The function modelFunction defined at the end of this example shows how you can use cross-channel normalization in a model. Use modelFunction to find the grouped convolution and ReLU activation of some input data and then normalize the result using cross-channel normalization with a window size of 5.

Create the input data as a single observation of random values with a height and width of ten and four channels.

height = 10;
width = 10;
channels = 4;
observations = 1;

X = rand(height,width,channels,observations);
dlX = dlarray(X,'SSCB');

Create the parameters for the grouped convolution operation. For the weights, use a filter height and width of three, two channels per group, three filters per group, and two groups. Use a value of zero for the bias.

filterSize = [3 3];
numChannelsPerGroup = 2;
numFiltersPerGroup = 3 ;
numGroups = 2;

params = struct;
params.conv.weights = rand(filterSize(1),filterSize(2),numChannelsPerGroup,numFiltersPerGroup,numGroups);
params.conv.bias = 0;

Apply the modelFunction to the data dlX.

dlY = modelFunction(dlX,params);
function dlY = modelFunction(dlX,params)

dlY = dlconv(dlX,params.conv.weights,params.conv.bias);
dlY = relu(dlY);
dlY = crosschannelnorm(dlY,5);

end

Input Arguments

collapse all

Input data, specified as a dlarray with or without data format. When dlX is an unformatted dlarray, you must specify the data format using the 'DataFormat',FMT name-value pair.

You can specify up to two dimensions in dlX as 'S' dimensions.

Data Types: single | double

Size of the channel window, which controls the number of channels that are used for the normalization of each element, specified as a positive integer.

If windowSize is even, then the window is asymmetric. The software looks at the previous floor((windowSize-1)/2) channels and the following floor((windowSize)/2) channels. For example, if windowSize is 4, then the function normalizes each element by its neighbor in the previous channel and by its neighbors in the next two channels.

Example: 3

Data Types: single | double | int8 | int16 | int32 | int64 | uint8 | uint16 | uint32

Name-Value Arguments

Specify optional comma-separated pairs of Name,Value arguments. Name is the argument name and Value is the corresponding value. Name must appear inside quotes. You can specify several name and value pair arguments in any order as Name1,Value1,...,NameN,ValueN.

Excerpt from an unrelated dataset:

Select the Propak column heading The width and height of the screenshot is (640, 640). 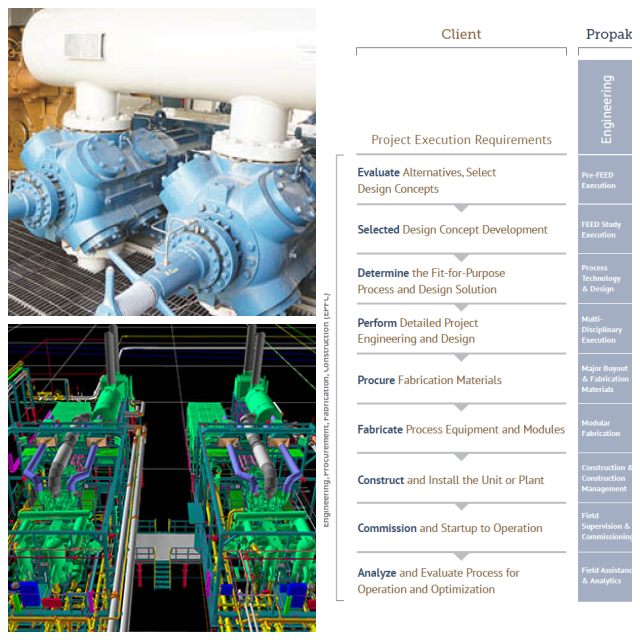[608, 34]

Example: 'Alpha',2e-4,'Beta',0.8 sets the multiplicative normalization constant to 0.0002 and the contrast constant exponent to 0.8.

Dimension order of unformatted input data, specified as a character vector or string scalar FMT that provides a label for each dimension of the data.

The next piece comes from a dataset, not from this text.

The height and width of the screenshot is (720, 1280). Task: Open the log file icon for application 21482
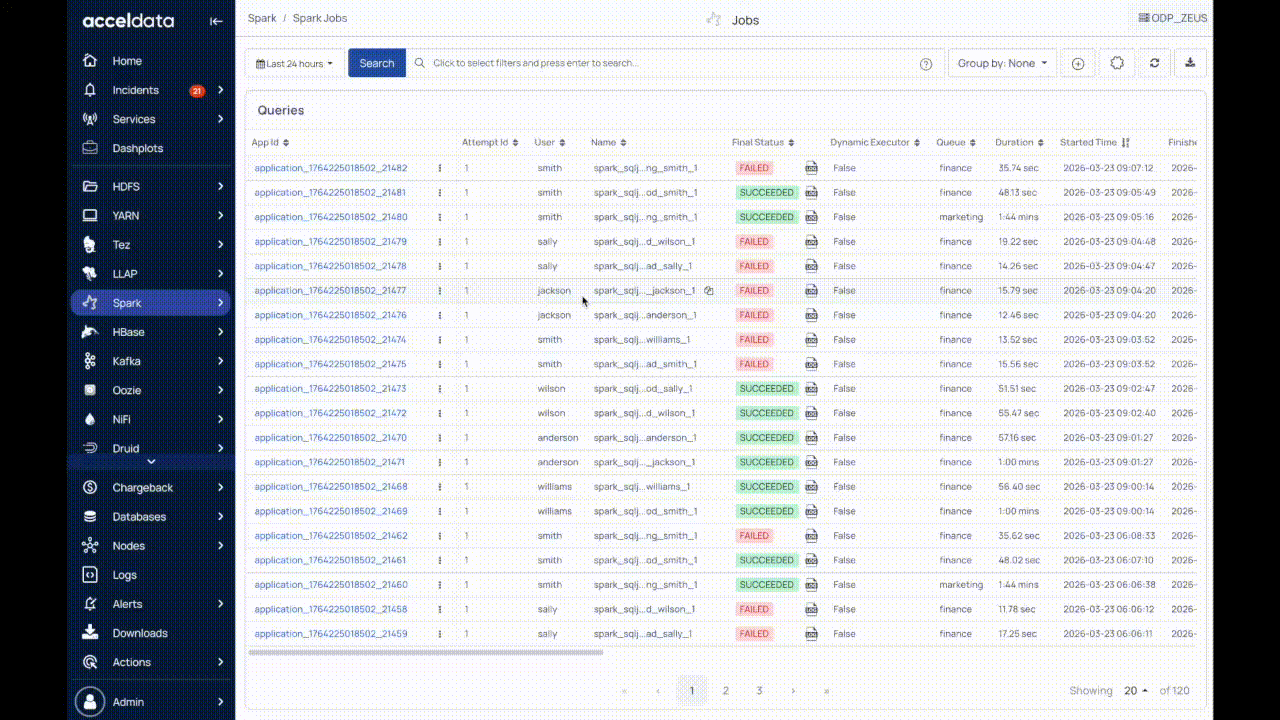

When you specify the format of a dlarray object, each character provides a label for each dimension of the data and must be one of the following:

• "S" — Spatial

• "C" — Channel

• "B" — Batch (for example, samples and observations)

• "T" — Time (for example, time steps of sequences)

• "U" — Unspecified

You can specify multiple dimensions labeled "S" or "U". You can use the labels "C", "B", and "T" at most once.

You must specify DataFormat when the input data is not a formatted dlarray.

Data Types: char | string

Normalization constant (α) that multiplies the sum of the squared values, specified as the comma-separated pair consisting of 'Alpha' and a numeric scalar. The default value is 1e-4.

Example: 'Alpha',2e-4

Data Types: single | double | int8 | int16 | int32 | int64 | uint8 | uint16 | uint32

Contrast constant (β), specified as the comma-separated pair consisting of 'Beta' and a numeric scalar greater than or equal to 0.01. The default value is 0.75.

Example: 'Beta',0.8

Data Types: single | double | int8 | int16 | int32 | int64 | uint8 | uint16 | uint32

Normalization hyperparameter (K) used to avoid singularities in the normalization, specified as the comma-separated pair consisting of 'K' and a numeric scalar greater than or equal to 1e-5. The default value is 2.

Example: 'K',2.5

Data Types: single | double | int8 | int16 | int32 | int64 | uint8 | uint16 | uint32

Output Arguments

collapse all

Normalized data, returned as a dlarray. The output dlY has the same underlying data type as the input dlX.

If the input data dlX is a formatted dlarray, dlY has the same dimension labels as dlX. If the input data is an unformatted dlarray, dlY is an unformatted dlarray with the same dimension order as the input data.